WHAT NEEDS TO BE DONE: Leave out the pictures, and quote exactly the lines running from the one with "The height and width of the screenshot is (453, 761)." through the last line of the entries below.

Stored records:
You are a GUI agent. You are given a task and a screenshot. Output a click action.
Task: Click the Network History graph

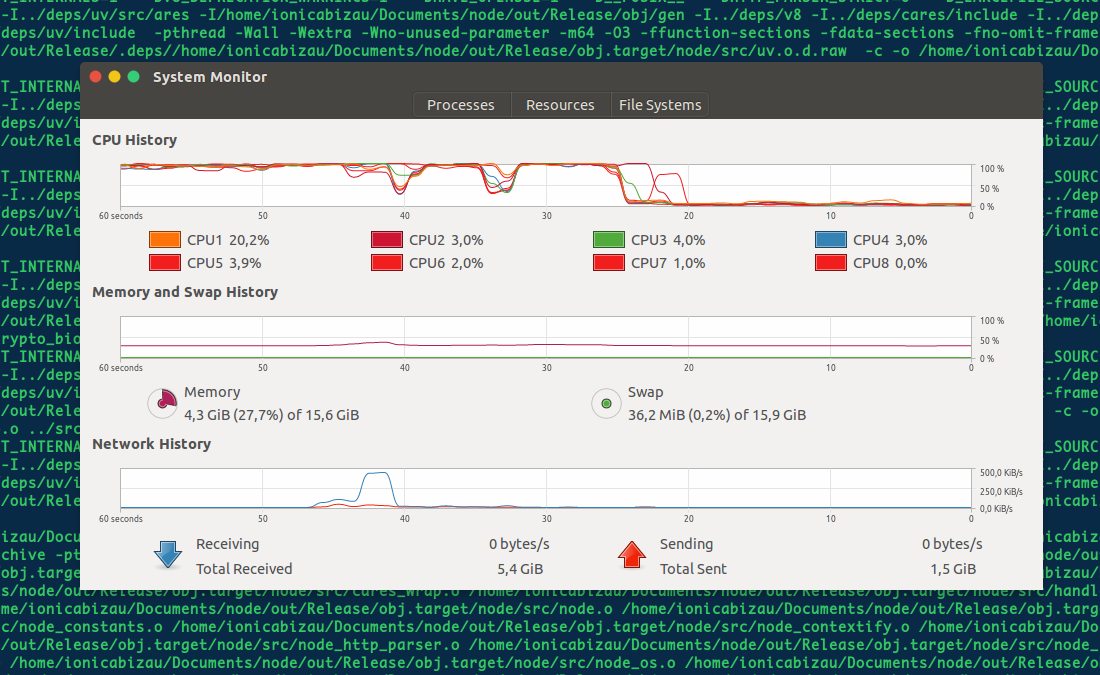tap(545, 489)
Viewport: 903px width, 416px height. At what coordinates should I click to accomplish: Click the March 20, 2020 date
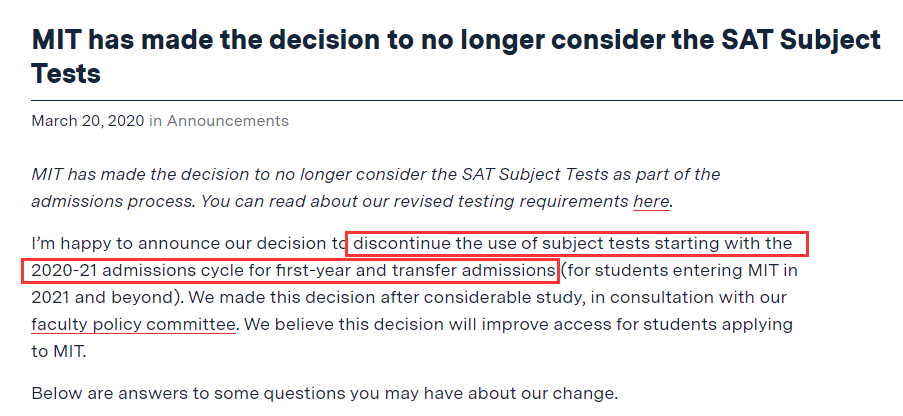[x=87, y=121]
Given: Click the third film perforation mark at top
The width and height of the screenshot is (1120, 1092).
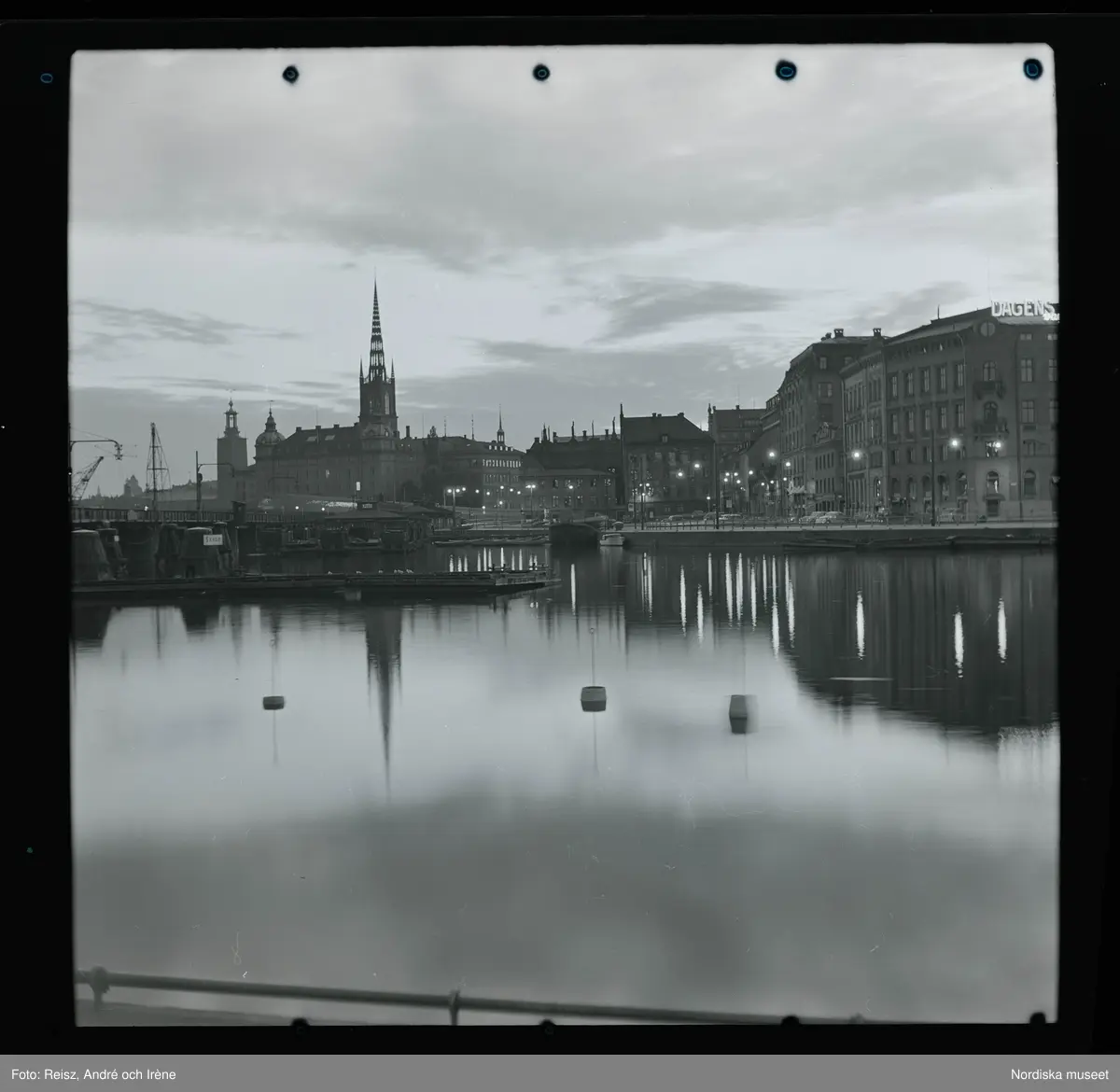Looking at the screenshot, I should click(786, 70).
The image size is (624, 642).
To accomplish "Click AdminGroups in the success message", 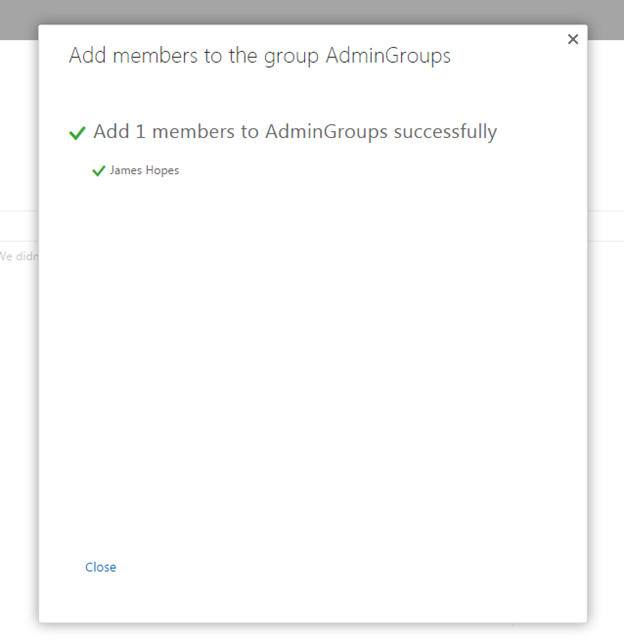I will pos(327,132).
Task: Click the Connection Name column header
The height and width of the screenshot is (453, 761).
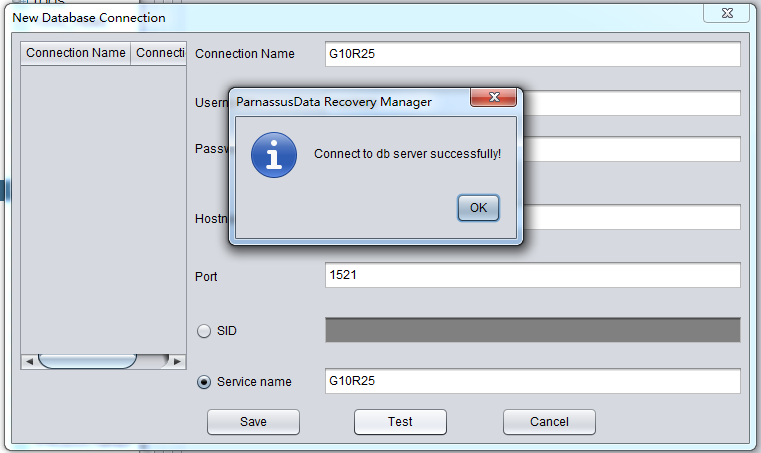Action: 76,53
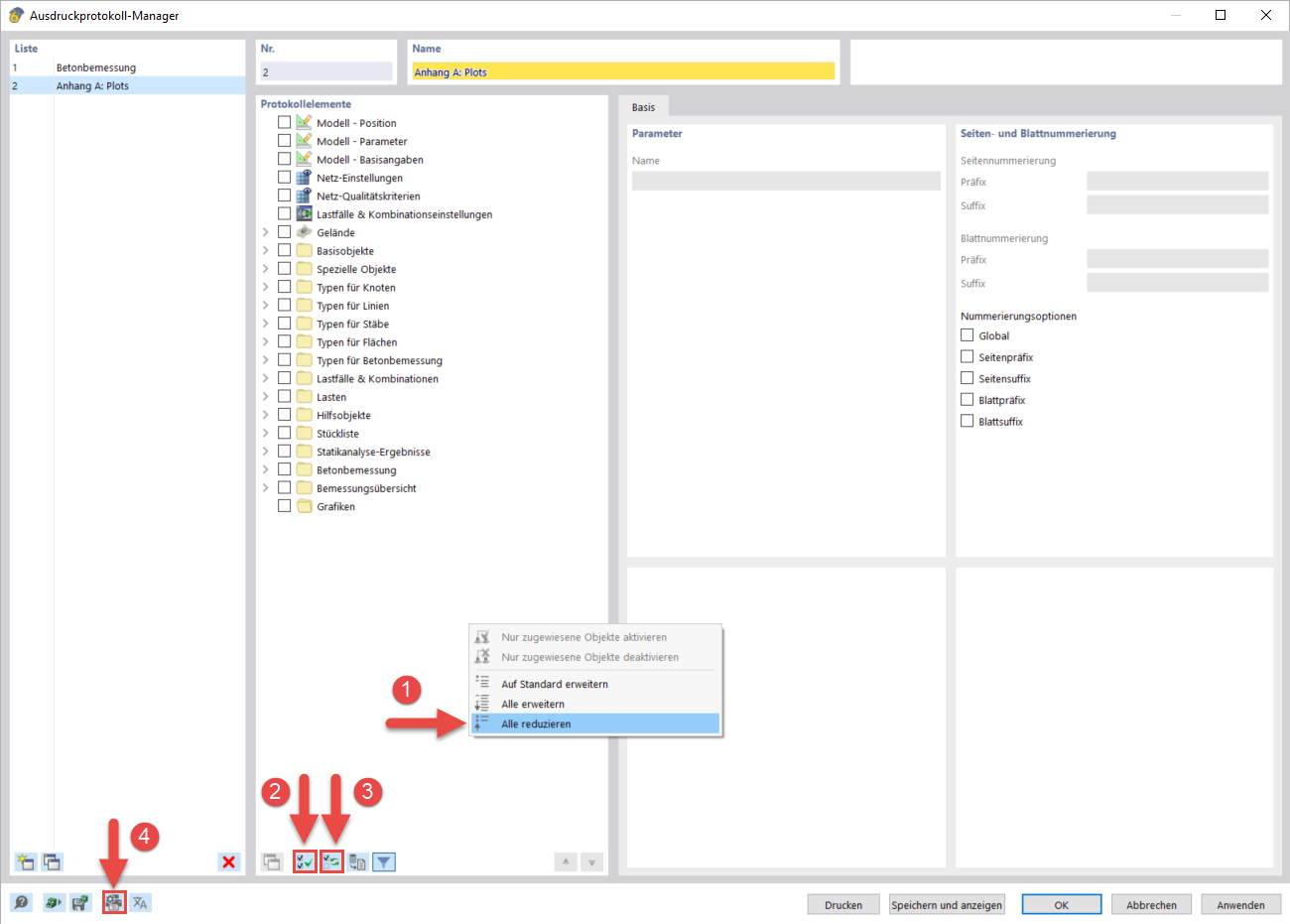Screen dimensions: 1290x924
Task: Open the filter icon below the elements tree
Action: pos(384,861)
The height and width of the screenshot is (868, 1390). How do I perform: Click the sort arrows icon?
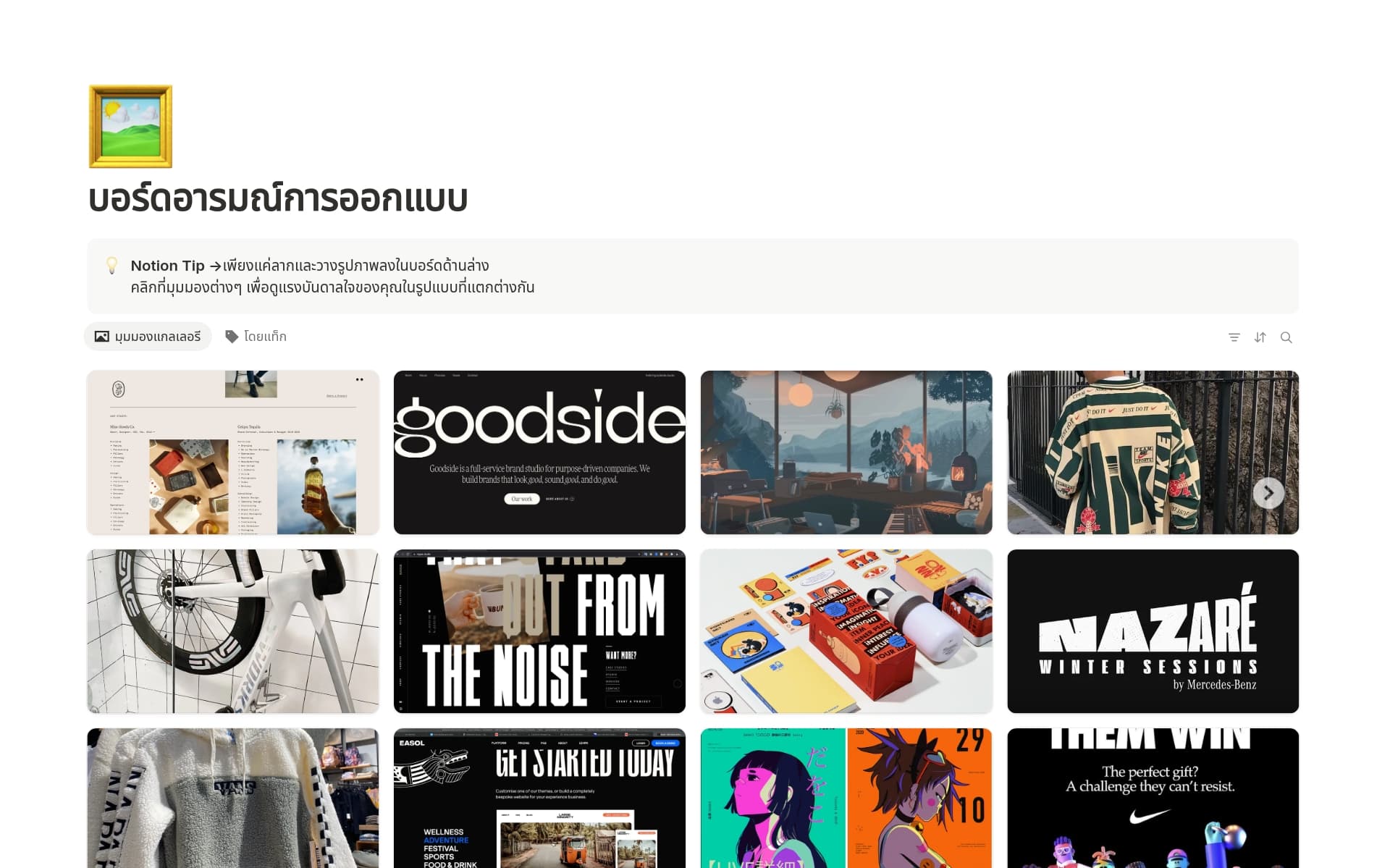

WRITTEN SOLUTION:
The height and width of the screenshot is (453, 761).
Action: 76,53
Screen dimensions: 1290x924
Task: Open the filter icon below the elements tree
Action: pos(384,861)
The height and width of the screenshot is (868, 1390). How do I perform: Click the sort arrows icon?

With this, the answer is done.